Croatia’s Ruling Left-Wing Coalition Tied with Conservative Opposition in General Election – Exit PollSoutheast Europe | November 8, 2015, Sunday // 22:34| views
The Croatian Parliament building in Zagreb. Photo source: wikipedia.org
Croatia’s ruling center-left coalition led by the Social Democratic Party (SDP) has come neck-and-neck with analliance led by conservative Croatian Democratic Union (HDZ) after polls closed in Sunday’s parliamentary elections, Hina news agency reported.
According to an exit poll conducted for the HRT state broadcaster, the coalitions led by SDP and HDZ have each won 56 seats, short of outright majority, meaning whoever wins most votes will have to rely on support from several small parties that are expected to enter the 151-seat legislature.
The exit poll also suggests an alliance of independents known as Most (‘bridge’ in Croatain) will win 18 seats which makes it a likely holder of the balance of power. Most, however, had suggested before the vote it would not join forces with either of the main coalitions in the new parliament.
Croatia’s first parliamentary election since the country joined the EU in 2013 has been overshadowed by the migrant crisis in Europe.
More than 300,000 refugees and migrants from the Middle East, Asia and Africa have crossed the country of 4.2 million since the middle of September en route to wealthier countries of northern and western Europe.
If conservatives return to power and implement tough restrictions against the migrant influx, the flow of tens of thousands of refugees crossing the Balkans could be disrupted, AP noted in its news coverage of the election results.

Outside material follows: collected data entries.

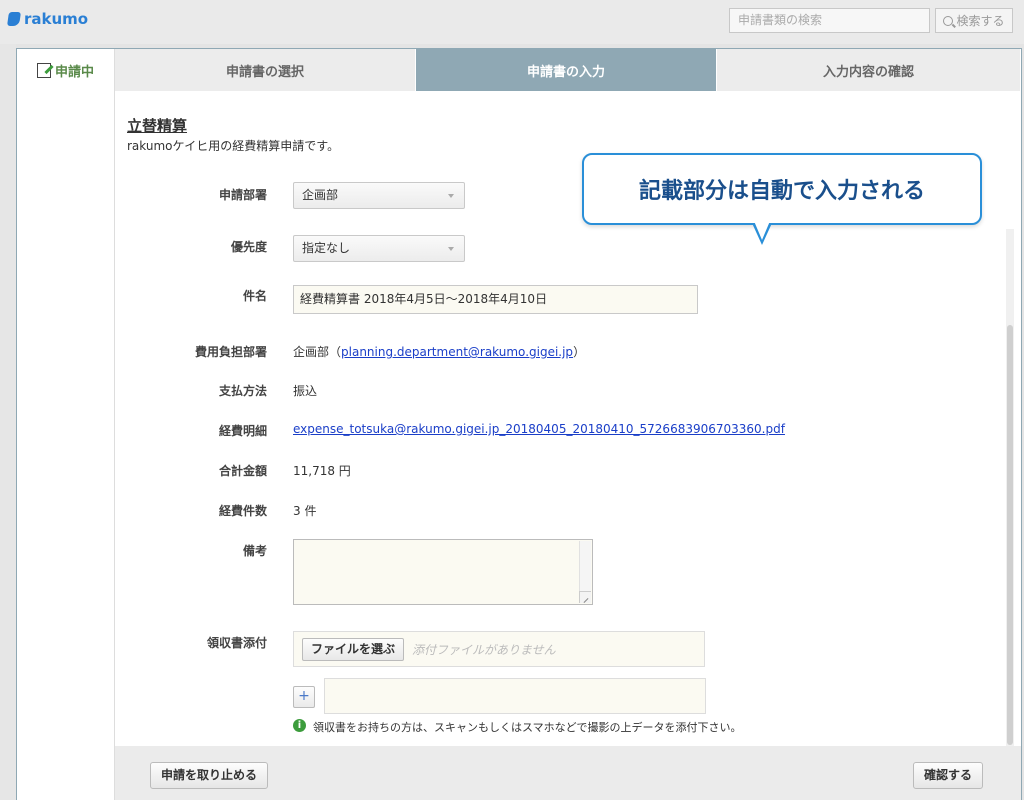 The width and height of the screenshot is (1024, 800). Describe the element at coordinates (254, 296) in the screenshot. I see `subject-label: 件名` at that location.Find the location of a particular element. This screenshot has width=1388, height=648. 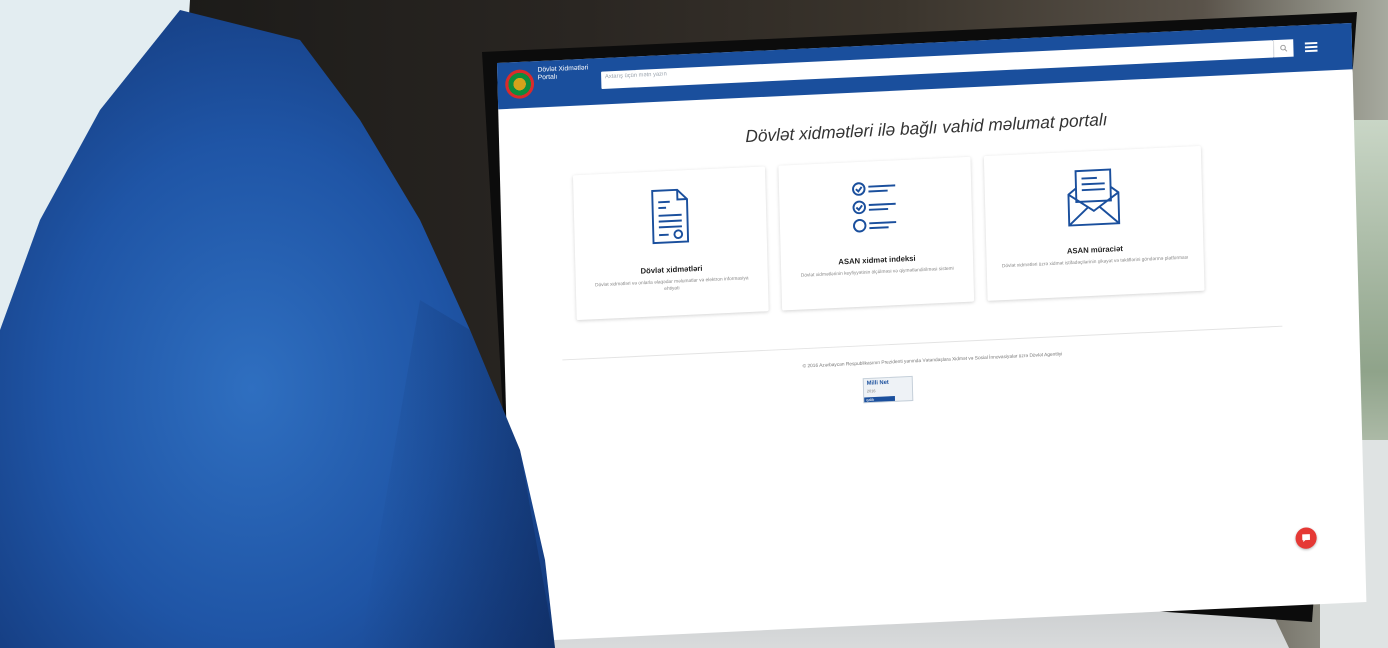

menu-icon is located at coordinates (1311, 43).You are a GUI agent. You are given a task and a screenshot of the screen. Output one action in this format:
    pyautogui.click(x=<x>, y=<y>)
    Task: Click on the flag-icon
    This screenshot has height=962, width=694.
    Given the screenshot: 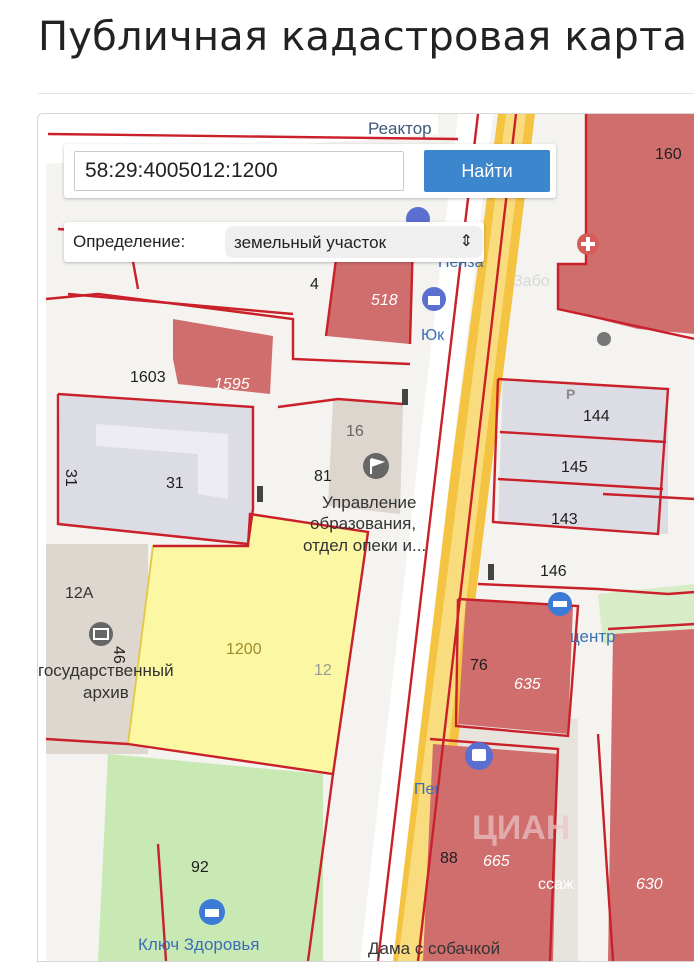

A soft stand on migrants and signs of economic recovery have helped Prime Minister Zoran Milanovic and SDP win support among many Croats who themselves remember the woes of displacement and war during the break-up of the former Yugoslav Federation in the 1990s.
HDZ, which had steered Croatia to independence from Yugoslavia, accuses the SDP-led coalition of being too compassionate on migrants, who have been arriving at a rate of 5,000 per day from Serbia.
The Croatian Interior Ministry has said that there are around 30,000 migrants who would start coming to the Croatian border from Greece via Serbia on Sunday night after Greek sailors ended their strike.
Greek ferries have resumed shuttles between Creece’s mainland and the country’s Aegean islands where migrants and refugees, most of them from war-torn Syria, arrive by boat from Turkey.